• **ACTIVITY A**
Quote the part of the chrysanthemum frost article that opens with the words containing "When the air" and closes with "exposure is brief.".
• **ACTIVITY B**
Pick up the piece on mums and freezing temperatures right after its last sentence and keep writing.

Do Mums Freeze at 32 Degrees?

Chrysanthemums are the quintessential flower of the autumn garden, providing color when most other plants have faded. Gardeners often wonder about their resilience as temperatures plummet, particularly concerning a dip to 32 degrees Fahrenheit—the temperature at which water freezes. Understanding how the chrysanthemum’s internal biology responds to cold is key to protecting its ability to thrive through chilly weather.

Survival at the Freezing Point

While 32 degrees Fahrenheit marks the freezing point of pure water, it does not automatically mean a chrysanthemum will freeze solid. Plant tissues contain dissolved substances, such as sugars and salts, within their cellular sap, which lowers the freezing point a few degrees below 32°F. This chemical property acts as a natural antifreeze, offering a small buffer against immediate freeze damage.

When the air temperature drops to 30°F or 32°F, the plant experiences a light frost, which primarily affects the most tender, exposed parts. The damage often remains cosmetic, resulting in the browning or wilting of the most delicate petals and new foliage. The deep-seated crown and established root system of a hardy chrysanthemum are typically insulated by the surrounding soil and remain viable, especially if the cold exposure is brief.

A more significant threat is a “hard freeze,” generally defined as 28°F or lower sustained for several hours. During a hard freeze, ice crystals begin to form outside the plant cells. This draws water out of the cells, causing them to dehydrate and potentially collapse, leading to irreversible tissue damage. The duration of the cold is therefore more damaging than the initial temperature dip, as a prolonged hard freeze can injure or kill the plant’s crown.

• **SUPPLIED DATA**
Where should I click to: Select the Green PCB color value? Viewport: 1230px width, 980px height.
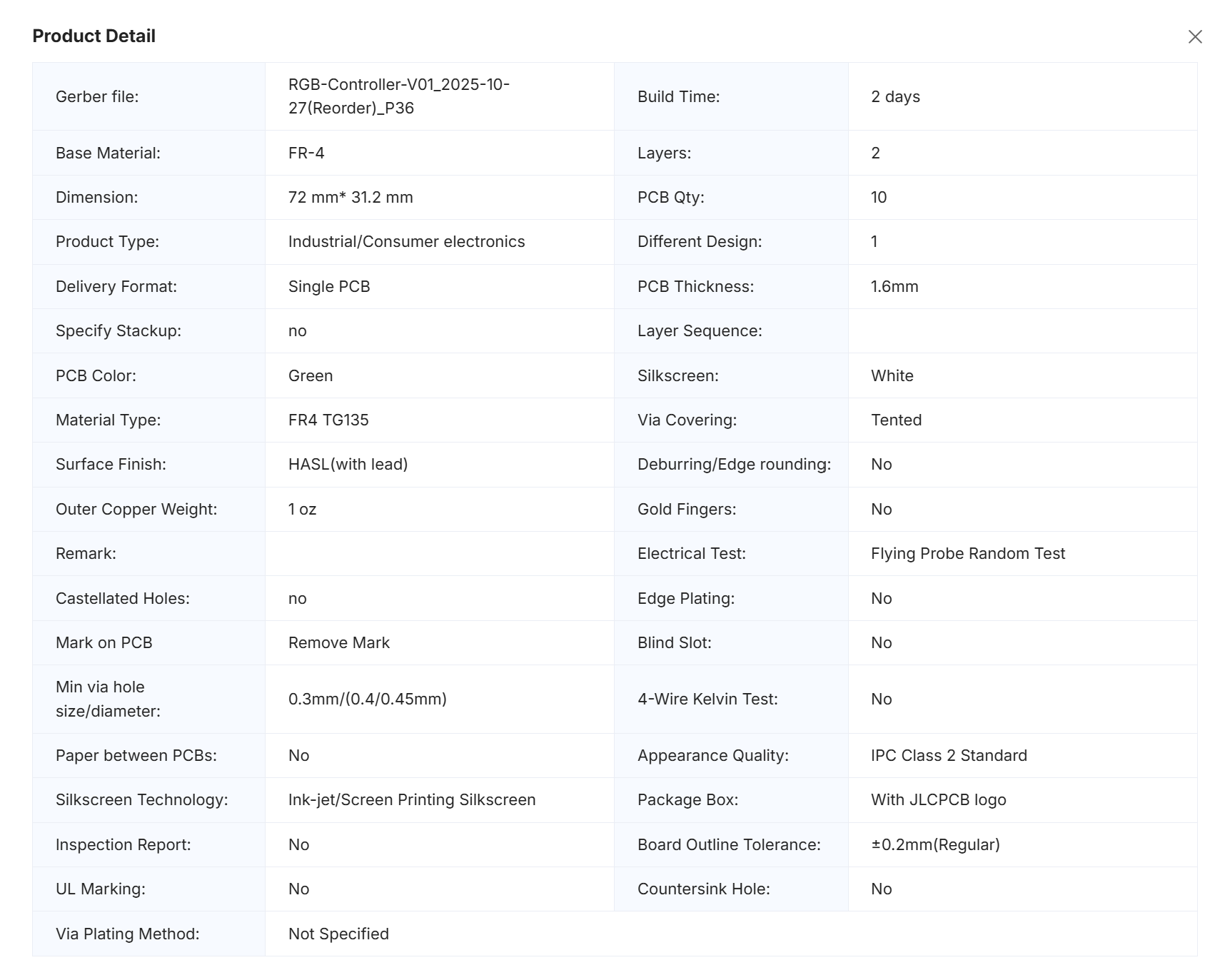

• **TASK RESULT A**
When the air temperature drops to 30°F or 32°F, the plant experiences a light frost, which primarily affects the most tender, exposed parts. The damage often remains cosmetic, resulting in the browning or wilting of the most delicate petals and new foliage. The deep-seated crown and established root system of a hardy chrysanthemum are typically insulated by the surrounding soil and remain viable, especially if the cold exposure is brief.

• **TASK RESULT B**
Identifying and Treating Cold Damage

After any cold event, visual inspection reveals the extent of damage to the chrysanthemum’s foliage and flowers. Tissues injured by freezing temperatures typically appear water-soaked, limp, or darkened. Severe damage can cause leaves and stems to turn black and mushy due to the rupture of cell walls.

Do not immediately trim or clean up damaged parts of the plant while they are still frozen or immediately after thawing. Manipulating frozen tissue can exacerbate the physical damage. The dead foliage actually provides a layer of insulation, helping to protect the plant’s crown from subsequent cold snaps.

Assessment and removal of damaged material should wait until the plant has completely thawed. Pruning too early can encourage vulnerable new growth that will be susceptible to the next frost. For perennial mums, it is often best to leave the dead stalks in place until new growth appears in the spring before cutting them back.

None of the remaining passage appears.